(Trecho citado):
Opinião

É possível o patrocínio de obras públicas além do que prevê a Lei 13.800/2019

Autores

  • Thaís Marçal

    é advogada corregedora Suplente de Controle Externo da Secretaria de Fazenda do Estado do Rio de Janeiro mestre em Direito pela UERJ e coordenadora acadêmica da Escola Superior de Advocacia da OABRJ.

  • Thiago C. Araújo

    é procurador do estado do Rio de Janeiro advogado professor da EPGE e doutor e mestre em Direito pela Universidade do Estado do Rio de Janeiro (Uerj).

8 de fevereiro de 2019, 5h34

A Lei Federal 13.800, publicada em 4/1/2019, instituiu nova forma de doação para administração pública. Embora a possibilidade já existisse no ordenamento, o novo diploma legal consolida o emprego de instrumentos de parceria e termos de execução de programas, projetos e demais finalidades de interesse público com, e aí reside a principal inovação da lei, organizações gestoras de fundos patrimoniais. Trata-se da incorporação — e normatização —, entre nós, do endowment, de amplo emprego no Direito anglo-saxão.

Tal medida se mostra salutar para consecução dos objetivos públicos, principalmente em um cenário de crise orçamentária prolongada. A possibilidade de a administração se valer de doações privadas vai ao encontro, inclusive, do conceito de administração pública dialógica, sob o prisma da cooperação entre os atores público e privados para fins de desenvolvimento nacional, com a construção concertada de objetivos comuns.

Diante da apreensão de não utilização dos recursos doados para concretização das finalidades pretendidas, o que inibiria a transferência voluntária de recursos por particulares, a possibilidade de instituição de um fundo, nos moldes da Lei 13.800/2019, seria uma forma de permitir a arrecadação de verbas com destinação específica, que estaria, inclusive, protegida quanto à possibilidade de usos alternativos pela administração pública, haja vista que seria verba “carimbada”[1], ou seja, com vinculação específica, não podendo, por consequência, ser utilizada para fins de remanejamento orçamentário.

Verifica-se que a lei introduz algumas salvaguardas relativas à segurança, impondo a organização de cláusulas obrigatórias no ato constitutivo da organização gestora do fundo patrimonial (artigo 5º), previsão de conselho de administração, fiscal e comitê de investimento (artigo 8º e seguintes)[2]. Com isso, a um tempo, cria-se um ambiente de maior segurança, estimulando o aumento de doações. Por outro lado, não se ignora que os custos de transação fatalmente serão elevados, o que implica um maior grau de dificuldades para que os recursos doados sejam empregados.

Nessa ordem de ideias, importante relembrar que a Lei 13.800 não esgota a possibilidade de doação de bens e recursos pecuniários para a administração pública.

No tocante a bens imóveis, diversos são os exemplos que podem ser encontrados na prática estadual e municipal, além de exemplos de universidades públicas[3].

(Tarefa 1): Repita, sem mudar nada, as linhas fornecidas, do começo delas até a linha que contém "This screenshot has width=493, height=493.", incluindo essa linha.

(Dados fornecidos):
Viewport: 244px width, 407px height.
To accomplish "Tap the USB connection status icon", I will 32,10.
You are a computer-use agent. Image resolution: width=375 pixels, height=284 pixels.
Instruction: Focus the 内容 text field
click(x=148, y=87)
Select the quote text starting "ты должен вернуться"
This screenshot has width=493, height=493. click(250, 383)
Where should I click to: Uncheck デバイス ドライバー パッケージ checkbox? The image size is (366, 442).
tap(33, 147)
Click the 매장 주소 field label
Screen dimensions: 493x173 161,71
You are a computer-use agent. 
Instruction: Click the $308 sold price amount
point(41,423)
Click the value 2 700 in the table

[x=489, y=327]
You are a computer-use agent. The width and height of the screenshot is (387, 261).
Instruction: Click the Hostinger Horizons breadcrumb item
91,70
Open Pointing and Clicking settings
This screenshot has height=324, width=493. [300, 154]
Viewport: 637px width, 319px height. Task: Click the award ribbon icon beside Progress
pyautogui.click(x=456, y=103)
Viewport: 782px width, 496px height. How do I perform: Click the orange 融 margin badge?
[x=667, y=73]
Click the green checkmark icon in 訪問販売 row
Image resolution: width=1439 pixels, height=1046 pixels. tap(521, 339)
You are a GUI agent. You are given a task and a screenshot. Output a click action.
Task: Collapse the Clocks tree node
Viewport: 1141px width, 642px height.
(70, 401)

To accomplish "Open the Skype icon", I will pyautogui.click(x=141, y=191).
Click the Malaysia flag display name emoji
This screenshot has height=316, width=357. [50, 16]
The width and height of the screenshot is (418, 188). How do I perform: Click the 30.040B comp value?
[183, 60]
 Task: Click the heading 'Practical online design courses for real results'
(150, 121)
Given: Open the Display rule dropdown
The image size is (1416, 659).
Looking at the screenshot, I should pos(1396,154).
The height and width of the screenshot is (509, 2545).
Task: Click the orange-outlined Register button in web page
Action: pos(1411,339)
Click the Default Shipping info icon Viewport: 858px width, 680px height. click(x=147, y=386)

(Tarefa 2): Segundo o trecho sobre a Lei 13.800/2019, por que um fundo nesses moldes protegeria as doações de outros usos pela administração pública? Responda em uma a três frases.

(Resposta 1):
Viewport: 244px width, 407px height.
To accomplish "Tap the USB connection status icon", I will 32,10.
You are a computer-use agent. Image resolution: width=375 pixels, height=284 pixels.
Instruction: Focus the 内容 text field
click(x=148, y=87)
Select the quote text starting "ты должен вернуться"
This screenshot has width=493, height=493. click(250, 383)

(Resposta 2): Porque seria verba "carimbada", ou seja, com vinculação específica. Por isso, não poderia ser usada para remanejamento orçamentário.